Exercise details: Give the data below as a two-column CSV with the columns text and answer, one row for each coordinate answer. Put each field in double quotes, turn line breaks into spaces, and leave out the pictures.

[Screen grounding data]

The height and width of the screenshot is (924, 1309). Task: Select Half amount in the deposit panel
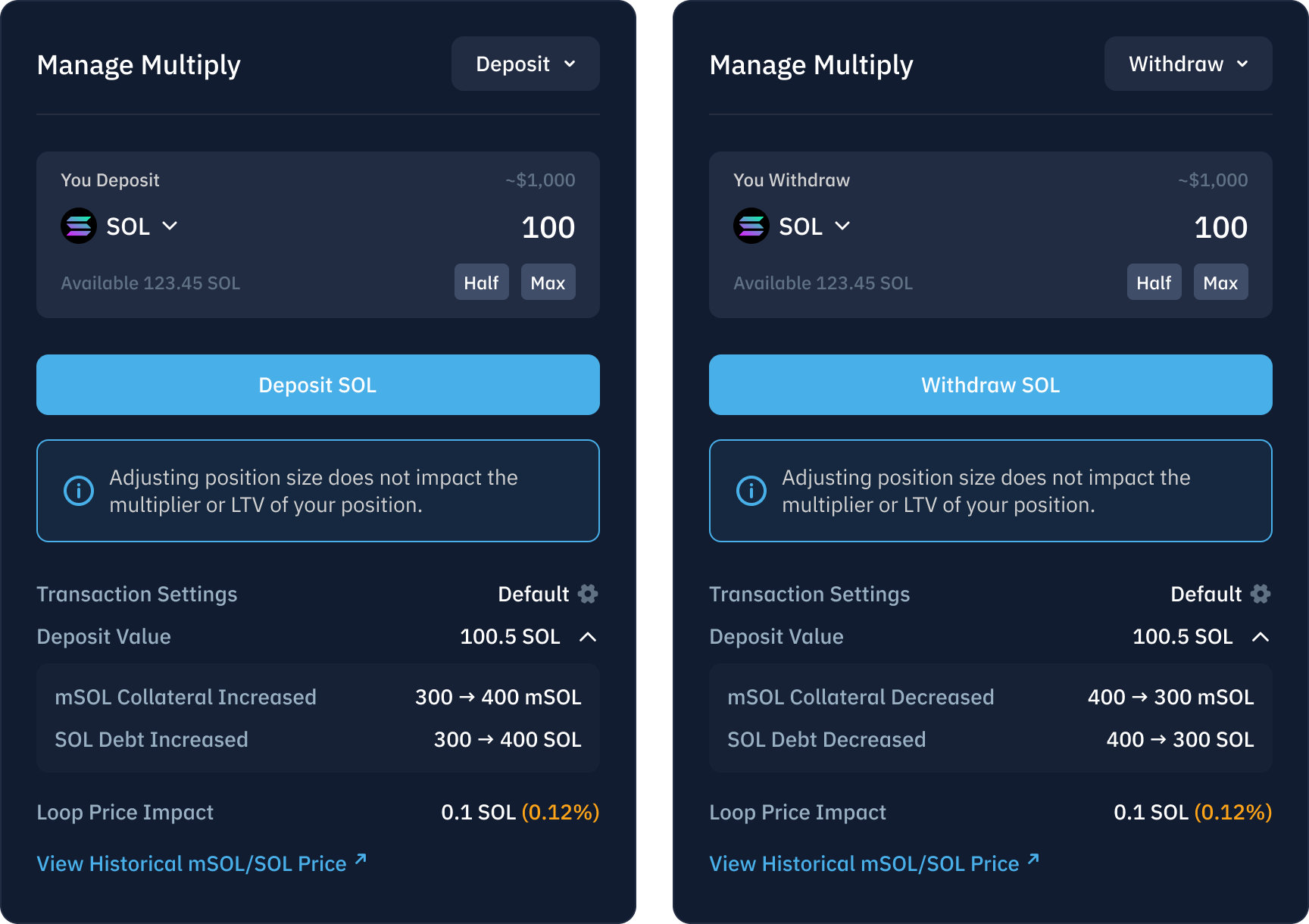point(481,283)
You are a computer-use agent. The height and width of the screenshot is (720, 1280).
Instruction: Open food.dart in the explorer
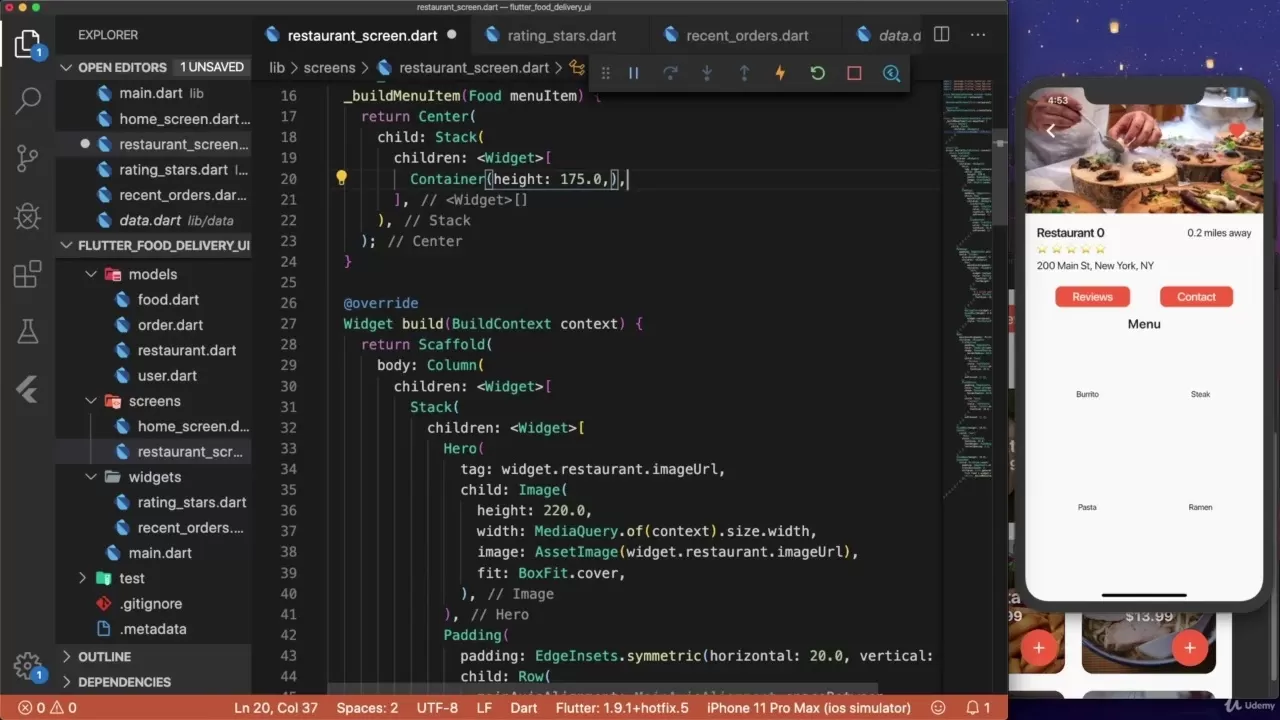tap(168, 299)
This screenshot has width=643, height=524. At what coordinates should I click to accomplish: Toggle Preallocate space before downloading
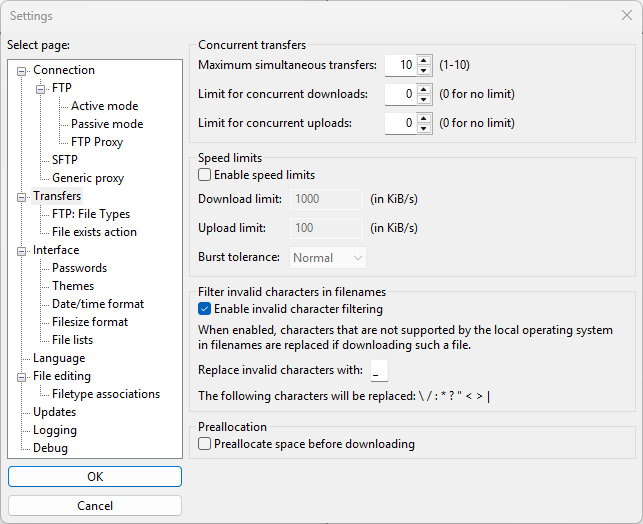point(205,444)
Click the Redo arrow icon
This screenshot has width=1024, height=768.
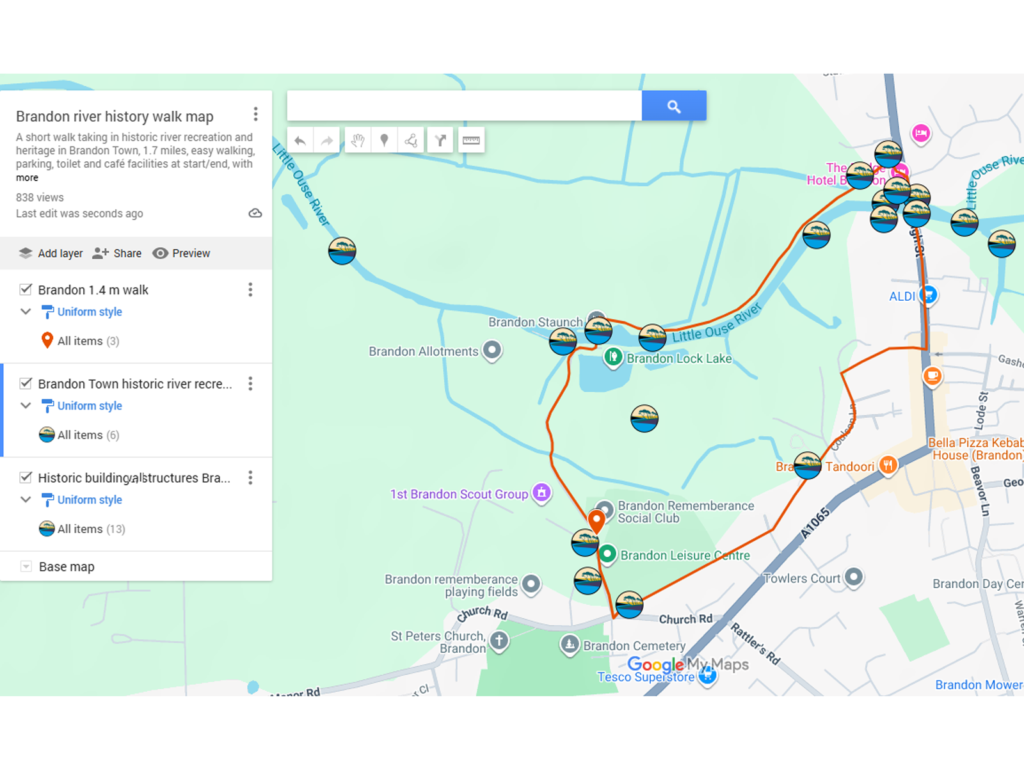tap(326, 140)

Written answer:
text,answer
"The height and width of the screenshot is (924, 1309). Task: Select Half amount in the deposit panel","point(481,283)"
"You are a computer-use agent. The height and width of the screenshot is (720, 1280). Instruction: Open food.dart in the explorer","tap(168, 299)"
"This screenshot has width=643, height=524. At what coordinates should I click to accomplish: Toggle Preallocate space before downloading","point(205,444)"
"Click the Redo arrow icon This screenshot has width=1024, height=768.","tap(326, 140)"